Zu Lande bewegt sie sich seit dem letzten Sommer vor allem mit ihrem Spezialfahrrad, wenn sie größere Strecken zurücklegen möchte. Wir haben es mit hydraulischen Bremsen, einem elektrisch zu schaltenden Gang und einem Hilfsmotor ausgestattet und so sind ihrer Selbstständigkeit (fast) keine Grenzen mehr gesetzt. Auf diese Art kann sie mit Gleichaltrigen ganz gut mithalten und genießt es sehr.

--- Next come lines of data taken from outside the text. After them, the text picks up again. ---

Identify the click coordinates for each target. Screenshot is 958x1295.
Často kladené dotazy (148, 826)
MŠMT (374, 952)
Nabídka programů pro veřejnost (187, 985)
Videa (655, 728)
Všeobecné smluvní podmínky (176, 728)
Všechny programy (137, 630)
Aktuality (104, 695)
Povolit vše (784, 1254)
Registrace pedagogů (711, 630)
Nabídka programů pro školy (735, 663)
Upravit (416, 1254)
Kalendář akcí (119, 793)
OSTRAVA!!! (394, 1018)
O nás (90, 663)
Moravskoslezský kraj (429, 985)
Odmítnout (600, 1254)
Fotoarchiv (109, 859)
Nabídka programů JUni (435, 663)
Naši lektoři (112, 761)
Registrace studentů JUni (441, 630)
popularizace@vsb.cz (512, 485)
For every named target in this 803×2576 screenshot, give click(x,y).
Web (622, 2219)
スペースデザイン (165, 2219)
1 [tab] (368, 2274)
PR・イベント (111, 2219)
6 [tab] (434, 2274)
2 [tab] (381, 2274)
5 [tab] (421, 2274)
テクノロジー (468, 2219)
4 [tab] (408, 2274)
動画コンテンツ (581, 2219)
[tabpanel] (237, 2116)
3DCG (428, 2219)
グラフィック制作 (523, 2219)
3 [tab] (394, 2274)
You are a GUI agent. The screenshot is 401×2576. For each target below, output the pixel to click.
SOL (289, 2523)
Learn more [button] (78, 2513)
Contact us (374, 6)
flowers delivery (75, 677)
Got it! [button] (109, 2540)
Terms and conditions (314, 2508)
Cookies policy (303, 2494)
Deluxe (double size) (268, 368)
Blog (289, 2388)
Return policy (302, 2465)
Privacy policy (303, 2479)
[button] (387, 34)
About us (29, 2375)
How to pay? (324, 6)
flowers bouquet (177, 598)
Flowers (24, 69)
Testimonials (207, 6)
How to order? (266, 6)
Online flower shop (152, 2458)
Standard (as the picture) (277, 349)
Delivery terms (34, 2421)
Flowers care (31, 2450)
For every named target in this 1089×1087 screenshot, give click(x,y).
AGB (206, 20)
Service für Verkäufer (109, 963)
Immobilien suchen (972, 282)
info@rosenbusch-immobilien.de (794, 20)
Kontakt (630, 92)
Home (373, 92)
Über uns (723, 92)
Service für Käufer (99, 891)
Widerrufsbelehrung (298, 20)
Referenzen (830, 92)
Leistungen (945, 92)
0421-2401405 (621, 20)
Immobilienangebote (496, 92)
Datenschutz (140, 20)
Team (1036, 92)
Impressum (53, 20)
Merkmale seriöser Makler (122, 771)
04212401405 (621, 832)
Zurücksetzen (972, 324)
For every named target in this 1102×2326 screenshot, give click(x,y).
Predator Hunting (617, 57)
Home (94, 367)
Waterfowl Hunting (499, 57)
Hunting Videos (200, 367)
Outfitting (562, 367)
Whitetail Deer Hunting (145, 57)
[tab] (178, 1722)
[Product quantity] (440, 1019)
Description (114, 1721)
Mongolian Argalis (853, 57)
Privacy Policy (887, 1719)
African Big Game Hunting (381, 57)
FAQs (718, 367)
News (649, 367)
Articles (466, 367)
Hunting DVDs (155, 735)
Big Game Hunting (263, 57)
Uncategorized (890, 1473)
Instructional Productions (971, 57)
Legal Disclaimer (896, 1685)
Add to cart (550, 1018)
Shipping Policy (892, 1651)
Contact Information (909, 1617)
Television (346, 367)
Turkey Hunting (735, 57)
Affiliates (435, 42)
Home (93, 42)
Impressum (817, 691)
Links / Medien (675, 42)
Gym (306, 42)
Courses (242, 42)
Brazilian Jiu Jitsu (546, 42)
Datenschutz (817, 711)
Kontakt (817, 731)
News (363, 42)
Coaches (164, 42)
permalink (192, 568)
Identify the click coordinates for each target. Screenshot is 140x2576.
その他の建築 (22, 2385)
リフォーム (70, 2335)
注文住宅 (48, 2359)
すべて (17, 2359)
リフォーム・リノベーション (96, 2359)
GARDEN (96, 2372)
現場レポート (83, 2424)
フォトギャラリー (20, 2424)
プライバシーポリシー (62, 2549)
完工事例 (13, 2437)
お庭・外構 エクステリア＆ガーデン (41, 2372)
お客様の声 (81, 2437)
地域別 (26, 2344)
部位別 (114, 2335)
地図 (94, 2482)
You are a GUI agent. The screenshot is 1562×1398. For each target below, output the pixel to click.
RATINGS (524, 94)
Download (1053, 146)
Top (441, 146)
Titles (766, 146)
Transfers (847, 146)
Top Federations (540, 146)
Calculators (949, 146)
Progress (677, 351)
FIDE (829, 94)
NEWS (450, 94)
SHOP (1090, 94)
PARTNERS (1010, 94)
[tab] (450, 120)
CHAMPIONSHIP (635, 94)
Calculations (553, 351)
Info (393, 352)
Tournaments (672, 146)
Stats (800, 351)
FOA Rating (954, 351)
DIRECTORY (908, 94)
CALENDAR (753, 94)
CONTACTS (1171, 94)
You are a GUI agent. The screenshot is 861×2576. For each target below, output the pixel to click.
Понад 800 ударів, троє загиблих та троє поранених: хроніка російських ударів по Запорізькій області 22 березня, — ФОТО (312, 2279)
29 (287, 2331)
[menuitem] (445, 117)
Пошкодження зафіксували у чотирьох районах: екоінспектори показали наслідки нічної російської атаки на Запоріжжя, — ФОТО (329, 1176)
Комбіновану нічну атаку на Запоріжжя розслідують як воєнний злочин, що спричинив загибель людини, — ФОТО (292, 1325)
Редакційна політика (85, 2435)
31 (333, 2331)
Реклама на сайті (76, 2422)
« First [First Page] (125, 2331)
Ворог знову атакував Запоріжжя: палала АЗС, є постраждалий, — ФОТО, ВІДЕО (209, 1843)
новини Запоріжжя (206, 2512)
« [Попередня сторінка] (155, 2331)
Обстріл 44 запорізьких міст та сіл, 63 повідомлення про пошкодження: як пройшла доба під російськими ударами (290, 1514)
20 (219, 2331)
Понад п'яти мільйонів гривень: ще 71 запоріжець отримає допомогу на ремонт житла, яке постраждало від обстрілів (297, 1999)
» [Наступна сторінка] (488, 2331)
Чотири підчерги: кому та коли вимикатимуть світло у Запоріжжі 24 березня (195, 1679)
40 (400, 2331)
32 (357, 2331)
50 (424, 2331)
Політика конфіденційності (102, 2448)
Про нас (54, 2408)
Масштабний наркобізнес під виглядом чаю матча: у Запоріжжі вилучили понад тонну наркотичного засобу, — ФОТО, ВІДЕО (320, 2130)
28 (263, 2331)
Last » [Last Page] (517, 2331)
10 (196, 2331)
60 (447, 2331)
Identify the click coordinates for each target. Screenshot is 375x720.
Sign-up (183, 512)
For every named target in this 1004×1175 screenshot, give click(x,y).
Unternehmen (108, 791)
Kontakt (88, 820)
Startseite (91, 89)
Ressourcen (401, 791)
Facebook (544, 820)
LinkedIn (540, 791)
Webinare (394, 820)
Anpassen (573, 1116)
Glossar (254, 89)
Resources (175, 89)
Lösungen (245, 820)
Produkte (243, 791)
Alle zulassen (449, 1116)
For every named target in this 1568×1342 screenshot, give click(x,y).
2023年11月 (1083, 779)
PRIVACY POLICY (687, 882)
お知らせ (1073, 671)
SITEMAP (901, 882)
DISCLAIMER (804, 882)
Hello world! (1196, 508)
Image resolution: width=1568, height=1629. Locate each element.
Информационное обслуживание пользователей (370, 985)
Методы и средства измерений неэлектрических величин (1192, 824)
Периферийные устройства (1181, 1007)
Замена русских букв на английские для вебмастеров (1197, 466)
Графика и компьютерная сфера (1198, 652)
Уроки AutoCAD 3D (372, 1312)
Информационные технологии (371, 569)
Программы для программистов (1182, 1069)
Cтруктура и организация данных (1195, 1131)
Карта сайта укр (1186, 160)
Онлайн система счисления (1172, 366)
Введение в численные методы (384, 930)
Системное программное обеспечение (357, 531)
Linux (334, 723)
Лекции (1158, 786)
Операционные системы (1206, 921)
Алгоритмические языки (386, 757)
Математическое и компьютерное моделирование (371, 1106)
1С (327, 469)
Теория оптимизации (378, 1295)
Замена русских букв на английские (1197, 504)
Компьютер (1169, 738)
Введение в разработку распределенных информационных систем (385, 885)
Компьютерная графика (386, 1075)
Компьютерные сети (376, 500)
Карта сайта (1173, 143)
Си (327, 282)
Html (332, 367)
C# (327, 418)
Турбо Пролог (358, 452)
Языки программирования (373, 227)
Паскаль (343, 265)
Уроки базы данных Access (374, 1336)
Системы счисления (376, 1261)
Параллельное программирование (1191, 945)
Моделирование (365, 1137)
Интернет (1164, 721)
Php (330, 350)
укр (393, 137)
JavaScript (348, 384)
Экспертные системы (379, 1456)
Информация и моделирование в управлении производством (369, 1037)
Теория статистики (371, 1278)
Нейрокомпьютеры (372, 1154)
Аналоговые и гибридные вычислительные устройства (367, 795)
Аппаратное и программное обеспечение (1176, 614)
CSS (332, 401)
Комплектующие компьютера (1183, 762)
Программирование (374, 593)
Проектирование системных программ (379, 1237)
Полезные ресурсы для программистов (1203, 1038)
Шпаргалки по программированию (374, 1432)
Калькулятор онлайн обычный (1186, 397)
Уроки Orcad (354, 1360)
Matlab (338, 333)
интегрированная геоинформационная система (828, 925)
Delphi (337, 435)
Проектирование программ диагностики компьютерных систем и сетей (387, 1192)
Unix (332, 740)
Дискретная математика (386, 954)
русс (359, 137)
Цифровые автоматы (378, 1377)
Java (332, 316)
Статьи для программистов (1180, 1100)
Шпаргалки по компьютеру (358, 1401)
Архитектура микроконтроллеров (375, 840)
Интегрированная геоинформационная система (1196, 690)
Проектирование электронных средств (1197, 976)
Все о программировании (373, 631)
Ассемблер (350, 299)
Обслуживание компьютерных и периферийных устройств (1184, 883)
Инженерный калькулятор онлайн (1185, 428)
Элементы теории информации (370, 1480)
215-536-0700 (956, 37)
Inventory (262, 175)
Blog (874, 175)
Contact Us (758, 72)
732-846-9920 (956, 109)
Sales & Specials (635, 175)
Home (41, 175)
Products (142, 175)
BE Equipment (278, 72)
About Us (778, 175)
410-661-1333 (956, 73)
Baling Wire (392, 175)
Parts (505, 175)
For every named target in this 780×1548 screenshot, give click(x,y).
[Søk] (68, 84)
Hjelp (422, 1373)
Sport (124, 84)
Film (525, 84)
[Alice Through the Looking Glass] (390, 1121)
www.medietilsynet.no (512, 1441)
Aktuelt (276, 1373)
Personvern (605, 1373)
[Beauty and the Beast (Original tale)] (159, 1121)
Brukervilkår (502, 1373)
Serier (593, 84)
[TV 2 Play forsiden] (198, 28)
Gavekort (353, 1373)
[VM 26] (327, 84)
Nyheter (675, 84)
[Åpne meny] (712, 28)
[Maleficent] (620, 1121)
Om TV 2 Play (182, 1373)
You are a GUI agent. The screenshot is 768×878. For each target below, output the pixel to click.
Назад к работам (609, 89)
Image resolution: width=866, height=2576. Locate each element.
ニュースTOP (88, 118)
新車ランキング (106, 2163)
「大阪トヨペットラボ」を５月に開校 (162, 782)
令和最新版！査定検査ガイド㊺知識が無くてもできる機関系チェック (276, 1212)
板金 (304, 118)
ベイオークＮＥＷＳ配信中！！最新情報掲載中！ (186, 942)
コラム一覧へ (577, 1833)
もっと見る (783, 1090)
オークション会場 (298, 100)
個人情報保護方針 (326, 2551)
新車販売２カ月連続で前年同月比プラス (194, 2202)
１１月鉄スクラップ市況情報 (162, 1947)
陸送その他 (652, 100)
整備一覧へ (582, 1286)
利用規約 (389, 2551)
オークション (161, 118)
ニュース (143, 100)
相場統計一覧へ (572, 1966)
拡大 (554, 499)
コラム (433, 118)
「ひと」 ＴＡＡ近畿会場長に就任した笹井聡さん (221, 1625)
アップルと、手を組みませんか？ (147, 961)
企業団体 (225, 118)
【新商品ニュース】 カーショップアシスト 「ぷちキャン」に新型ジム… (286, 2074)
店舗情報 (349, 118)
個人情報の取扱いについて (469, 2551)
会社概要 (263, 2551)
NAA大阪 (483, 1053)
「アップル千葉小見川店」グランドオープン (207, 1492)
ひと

Maria geht inzwischen ins Gymnasium, und ich bin glücklich, dass sie sich auch dort sehr wohl fühlt, dass ich sie auch dort gut aufgehoben weiß und sie auch dort wieder Freundinnen gefunden hat, die ihr helfen (sie kann ja nicht mal die Schultasche tragen!) und die sie akzeptieren und annehmen so wie sie ist. Sie ist etwas Besonderes, ein Schatz, für den ich von Herzen dankbar bin und sie ist trotz allem ein wahrer Sonnenschein geblieben.

Natürlich denkt sie über ihr Schicksal, über ihre Krankheit nach und es gibt Zeiten, in denen sie kurzfristig traurig ist, doch ich glaube, dass ihr der liebe Gott unsagbare Kraft gibt, denn die Selbstverständlichkeit, mit der sie ihr Los annimmt, ist selbst für mich immer wieder verblüffend. Wahrscheinlich liegt es daran, dass sie sich geliebt und angenommen fühlt, sowohl von ihrer Familie als auch von unserm Vater im Himmel. Hat sie doch schon im Alter von zarten sechs Jahren ihre ganz persönlich Erklärung für ihre Krankheit gefunden: "Ich weiß jetzt wieso ich Mukopolysaccharidose habe. Der liebe Gott will sicher ausprobieren, ob ich ihn trotzdem lieb habe, auch wenn ich so krank bin. Und ich hab ihn voll lieb!"